Long-term application of chemical compounds, especially metal extractants, has resulted in the development of a wide variety of approaches to the study of their thermal, chemical and photochemical stability. Resistance to radiation is a very important parameter which determines the application of the organic compound as the complexing agent, especially in spectroscopic analysis and an extraction process.
Photochemical reactions of oximes have received considerable attention. Available literature on the photochemistry of oxime suggests that syn-anti isomerization is the major process and is affected by the condition (type of solvent and the presence of added species such as salts) and the concentration of the oxime. Additionally, aldo- and ketoximes undergo other photoreactions: dimerism and Beckmann rearrangement, though the photodegradation studies of pyridyl oximes is limited to photoisomerization of oximes of pyridine-4-carboaldehyde [17].

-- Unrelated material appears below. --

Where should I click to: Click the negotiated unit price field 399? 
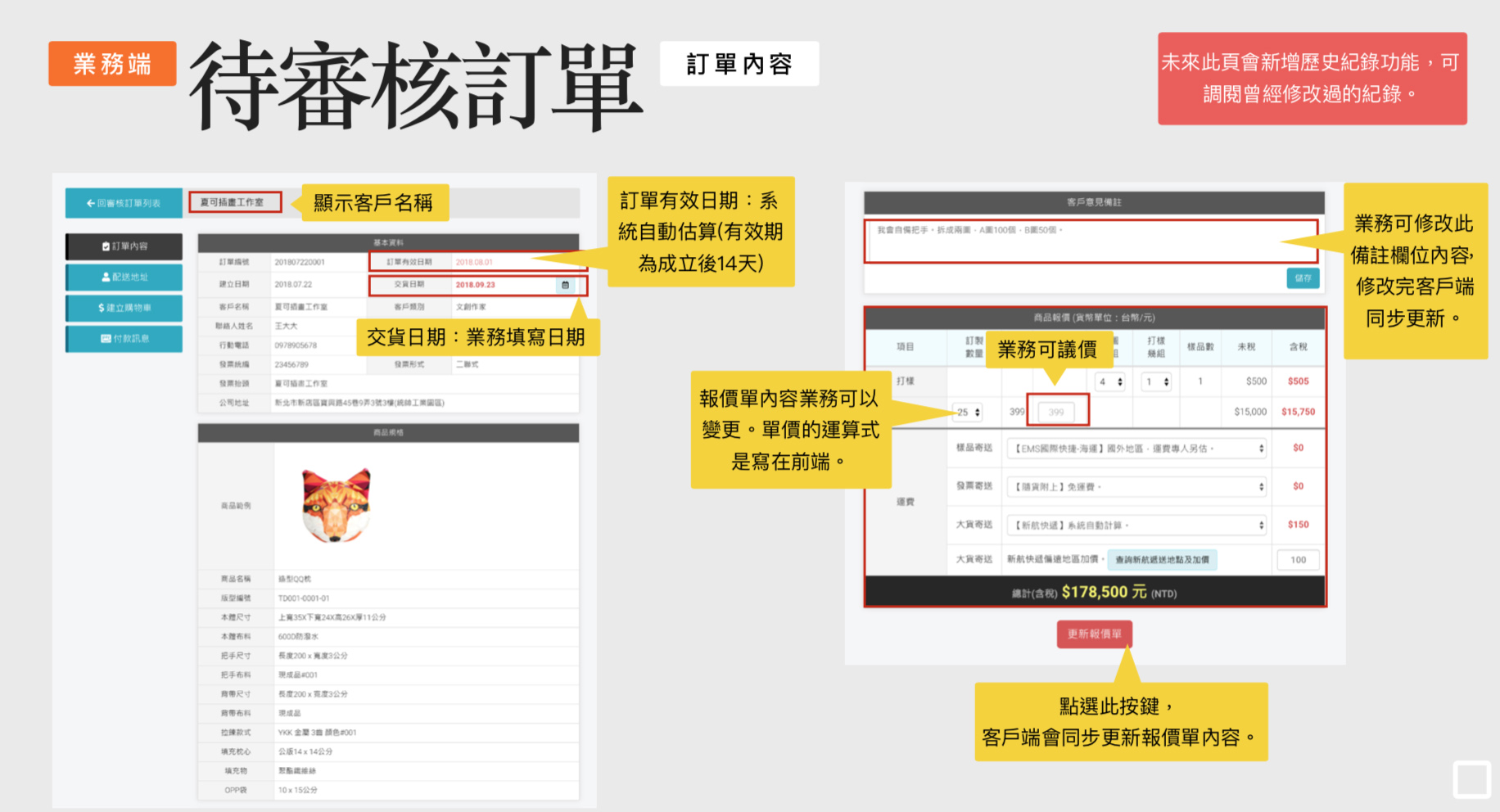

The aim of this work was to study the photodegradation of 2-, 3- and 4-pyridine ketoximes in methanol. The influence of the length of alkyl chain, the position of the oxime substituent, and the presence of complexed metal (Cu+2 and Fe+3) on the photostability of the pyridineketoximes were also analyzed. Determination of the kinetics of the process and the identification of possible photo-products were carried out using UV–Vis spectroscopy and LC–MS/MS or GC–MS methods.
Materials and methods
Reagents
The oximes of 1-(2-pyridyl)butan-1-one (2pc3), 1-(2-pyridyl)tridecan-1-one (2pc12), 1-(3-pyridyl)butan-1-one (3pc3), 1-(3-pyridyl)tridecan-1-one (3pc12), 1-(4-pyridyl)butan-1-one (4pc3) 1-(4-pyridyl)tridecan-1-one (4pc12) (Scheme 1.) were synthesized with yields: 2pc3—42 %, 2pc12—38 %, 3pc3—53 %, 3pc12—73 %, 4pc3—71 %, 4pc12—80 % (purity 99.8 %; HPLC-ESI, 1H NMR) [12, 14]. The structure of obtained oximes were confirmed the 1H and C13 NMR technique. Electronic absorption spectra of the oximes are given in Table 1.
Structural formula of studied pyridylketoximes
Methanol (p. a., Chempur) was used as diluent. N,O-bis(trimethylsilyl)acetamide (96 %, Sigma Aldrich) and pyridine (p.a., Sigma Aldrich) were used as derivatization reagents. Chloride salts of metals and other chemicals were of analytical grade. MS-grade methanol (Sigma Aldrich) with addition of ammonium acetate (Sigma Aldrich) were used as a mobile phase for LC–MS. The LC-grade water [below 1 (μS/cm)] was prepared by reverse osmosis in a Demiwa 5ROI system from Watek (Ledec and Sazavou, Czech Republic), followed by double distillation from a quartz apparatus. Only freshly distilled water was used.
Photodegradation procedure
Oxime or oxime:metal samples (1 × 10−3 mol/dm3) in methanol were irradiated in a Heraeus photoreactor of 120 cm3 volume containing a medium pressure mercury lamp TQ 150 W (Heraeus) and quartz filter. The lamp was positioned within the inner part of the photoreactor, and cooling water was circulated through a Pyrex jacket surrounding the tube. Argon was passed through the solutions with a stationary flow of 2 cm3/min at 22–23 °C during radiation. Agitation of the reaction mixture was provided by a magnetic stirrer. The photodegradation was repeated two times. The photon fluence of the mercury lamp was determined by chemical actinometry using the potassium ferrioxalate and the lamp irradiated the reaction solution with the intensity of 0.071 μeinstein/dm3min. Emission of the polychromatic lamp is shown in Fig. 1.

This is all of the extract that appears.